«Non siamo ancora partiti, e già siamo sotto attacco»: così dice Vanni Bianconi, uno dei partecipanti e degli organizzatori della ‘Global Sumud Flotilla’ diretta a Gaza, in un video visibile in rete. Si riferisce alle dichiarazioni delle massime autorità israeliane, che hanno annunciato che i membri della Flottiglia saranno considerati alla stregua dei terroristi, arrestati e incarcerati in strutture di massima sicurezza per un lungo periodo. Ma la Flottiglia non ha nulla a che vedere con il terrorismo: è un’iniziativa umanitaria e simbolica, che intende condurre a Gaza medicinali, viveri e generi di prima necessità.
Vanni ha dunque perfettamente ragione di dire quello che dice; ma nello stesso tempo si potrebbero rovesciare le sue parole: «Non siamo ancora partiti e già abbiamo ottenuto l’obiettivo di mettere a nudo il re». Il re è Israele, certo; ma è anche il governo dei Paesi occidentali, e nel nostro caso della Svizzera, che di fronte a una affermazione così insensata, così violenta e minacciosa da parte del governo israeliano dovrà adesso scegliere cosa fare: rimanere in un succube, cauto silenzio, o prendere una posizione forte. È troppo chiedere al Consiglio federale (ma lo stesso varrà per gli altri Paesi europei), e più in particolare a Ignazio Cassis, di reagire con fermezza, cercando di tutelare i suoi cittadini che non stanno facendo nulla di illegale di fronte alle minacce gravi e prive di fondamento giuridico delle autorità israeliane? È troppo chiedere che una democrazia come la nostra difenda il diritto internazionale e il diritto umanitario? È troppo chiedere che la Svizzera agisca nei confronti di Israele come ha già agito in passato con altri Stati aggressori? Questi sono i primi interrogativi che la coraggiosa iniziativa della Flottiglia suscitano in ogni cittadino; e sono interrogativi cruciali, persino drammatici, a cui per il momento le autorità svizzere non sembrano volere o sapere rispondere.

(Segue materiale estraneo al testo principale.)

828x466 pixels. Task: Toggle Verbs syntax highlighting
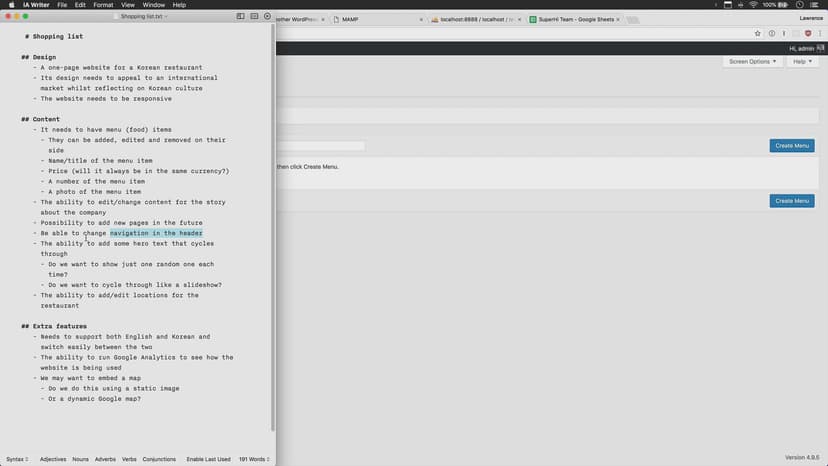[129, 459]
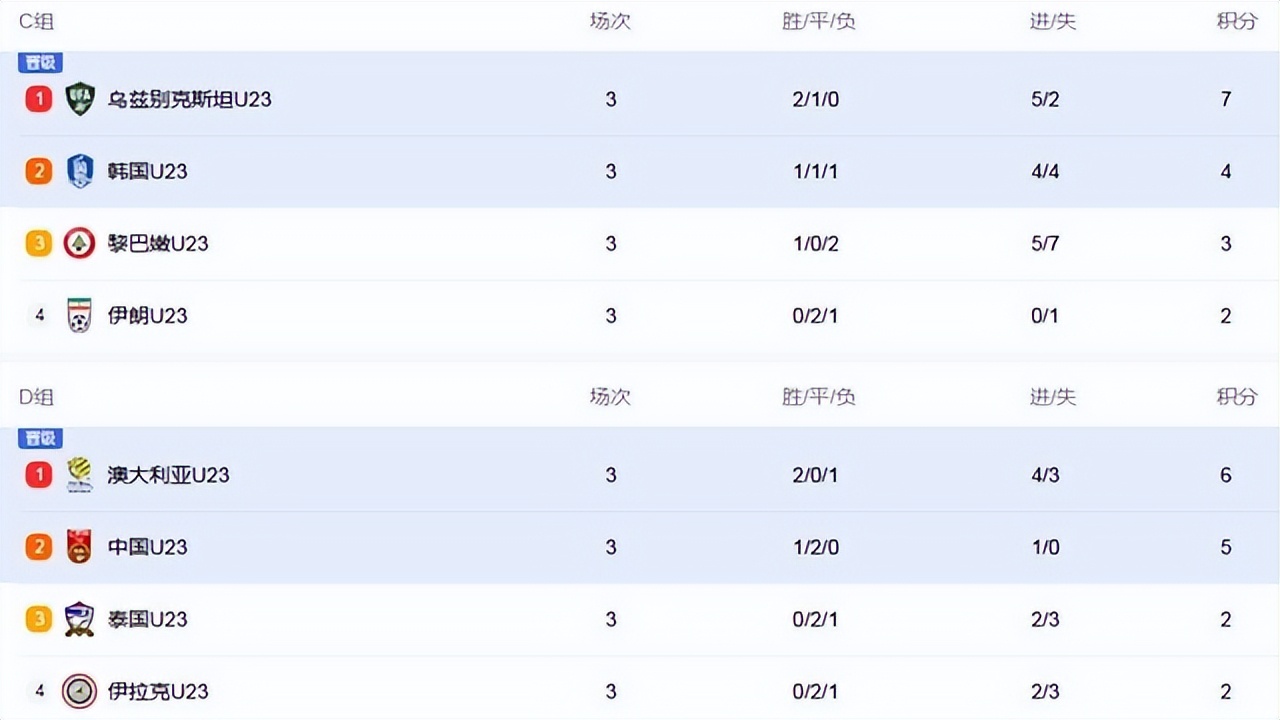Open the 中国U23 team page
The image size is (1280, 720).
[147, 547]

Non molto tempo fa il più grande scrittore israeliano vivente, David Grossman, che ha perso anni or sono un figlio, soldato israeliano, durante un’operazione militare, ha dichiarato con il cuore spezzato che ciò che sta avvenendo a Gaza è un vero e proprio genocidio. Sappiamo tutti quanto sia pesante e carico di atroci memorie un termine del genere, soprattutto se riferito a Israele e alla sua storia, che riconduce alla vicenda più cupa e mostruosa del ’900 europeo, cioè alla Shoah. Ma se a parlare di genocidio è uno scrittore come Grossman, forse è il momento di affrontare la realtà, di chiamare le cose con il loro nome, di abbandonare le sterili dispute lessicali, e soprattutto di smetterla di confondere l’opposizione alla politica folle di Netanyahu con l’antisemitismo, che qui c’entra come i cavoli a merenda.
Anche Vanni Bianconi è uno scrittore, ben noto in Svizzera e all’estero, e questo suscita un secondo interrogativo. È troppo chiedere che l’Associazione degli scrittori e delle scrittrici svizzeri (A*ds) faccia sentire finalmente la propria voce, faccia pressione sul Consiglio federale? Lo chiedo all’A*ds e al suo comitato; ma lo chiedo anche agli amici e colleghi che di questa associazione sono membri, in Ticino e nel resto della Svizzera (chi scrive si è distanziato da questo gremio un paio d’anni or sono).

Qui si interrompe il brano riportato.